The visionary water policies of Lougheed and Klein aren’t out of date — just the opposite. They prepared us for a water-stressed future — the one we’re in.
Yet the government of Danielle Smith seems willing to throw it all out even though they have no mandate to promote coal mining. In the run-up to the 2019 election, even though they were already cutting deals with coal lobbyists, coal wasn’t in their election platform. We elected them without knowing they would cancel Lougheed’s coal policy.
Albertans rose up on our high legs and forced the government to bring the coal protections back. And so, in the 2023 election, we thought that our mountains were safe again. But once again, safely back in government, they have announced plans to open our headwaters to coal mining.

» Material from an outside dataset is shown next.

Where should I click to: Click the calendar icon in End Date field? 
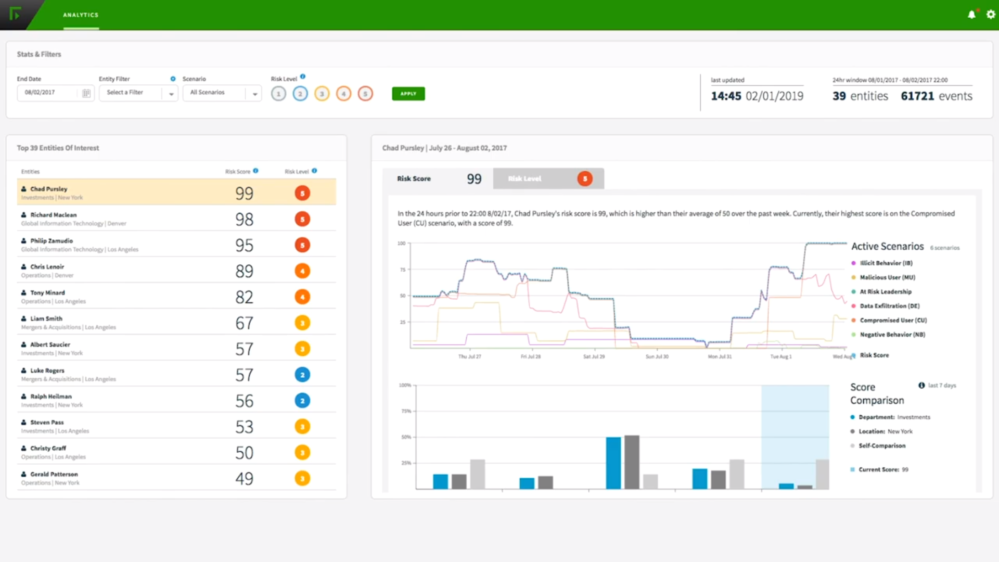tap(86, 93)

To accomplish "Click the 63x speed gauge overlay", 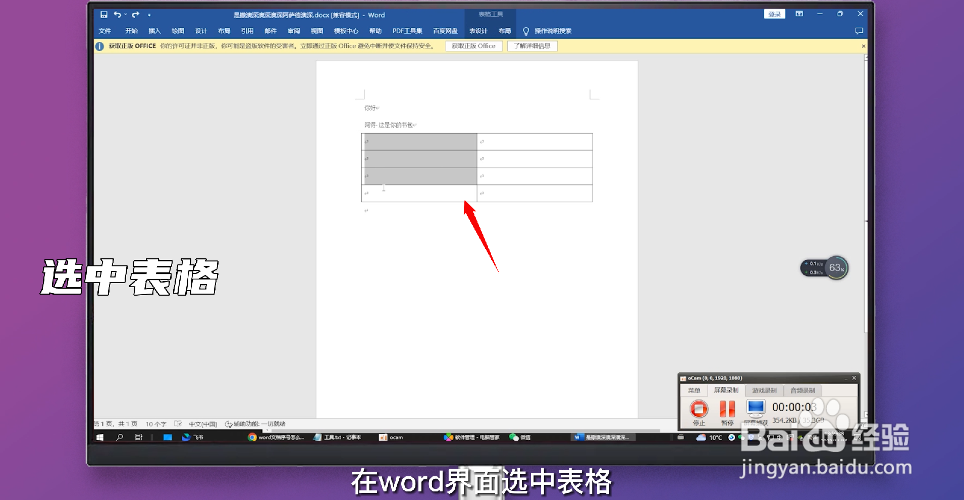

This in spite of their own survey showing over 70% of Albertans want our mountains and water protected.
Why? It can’t be jobs. An audit of BC mines found that for every hundred jobs the coal industry promises, only 12 are delivered.
Meantime, the water flowing from those mountains sustains thousands of jobs in Alberta’s agri-foods sector — jobs that will be at risk when new mines shrink our water supply and pollute it with selenium. Every coal mine in Canada releases selenium at levels unsafe for trout and other aquatic life. Even the now-closed mines near Hinton, classified as fully reclaimed by the Alberta government, are still releasing toxic amounts of selenium into the habitat of endangered species.
Coal promoters say that coal is necessary for the steel making industry. But there is no steel industry in Alberta — and foreign steel plants have other sources of coal that won’t compromise our water supply.
Politicians assure us that “world class monitoring” will track any impacts from coal mines. That’s a non-solution: monitoring does not stop pollution. Monitoring simply quantifies how stupid it was to allow it in the first place.
That’s what BC has learned from its coal mines. Their monitoring shows that even multimillion dollar water treatment plants have failed to stem increasingly severe selenium pollution in waters flowing to the USA.
Alberta’s coal mine pollution wouldn’t flow to the US. It would flow to Canadian farm fields, feed lots, swimming pools and drinking water taps.
Our mountains and foothills have enriched our lives and provided us with good water for generations. In a water-short region with a fast-growing population, their protection is critical.
Lougheed and Klein knew that. That’s why they chose to keep our mountains, foothills, and rivers safe for future generations.
It’s a legacy that Danielle Smith’s government should honour — not betray.
Don't worry the UCP will put in a monitoring program like this one:
https://www.alberta.ca/oil-sands-monitoring-program
So Albertans can watch selenium build up and fish with tumours etc. just like in Minister Brian Jean's Athabasca watershed.
Fort Chipweyan's dock is polluted with oilsands toxins according to a Transport Canada report.
With Federal and Provincial governmental environmental care, concern and action like this; WHAT COULD POSSIBLY GO WRONG IN THE OLDMAN BASIN?
Can I please attach this to emails to our Alberta politicians?
I am greatly concerned about our water supply and the beauty of our mountains.
Our Premier cried about the terrible Forrest fires in Jasper last summer, and rightfully so. What will be her response once her and her parties decisions and actions result in horrible and irreversible damage?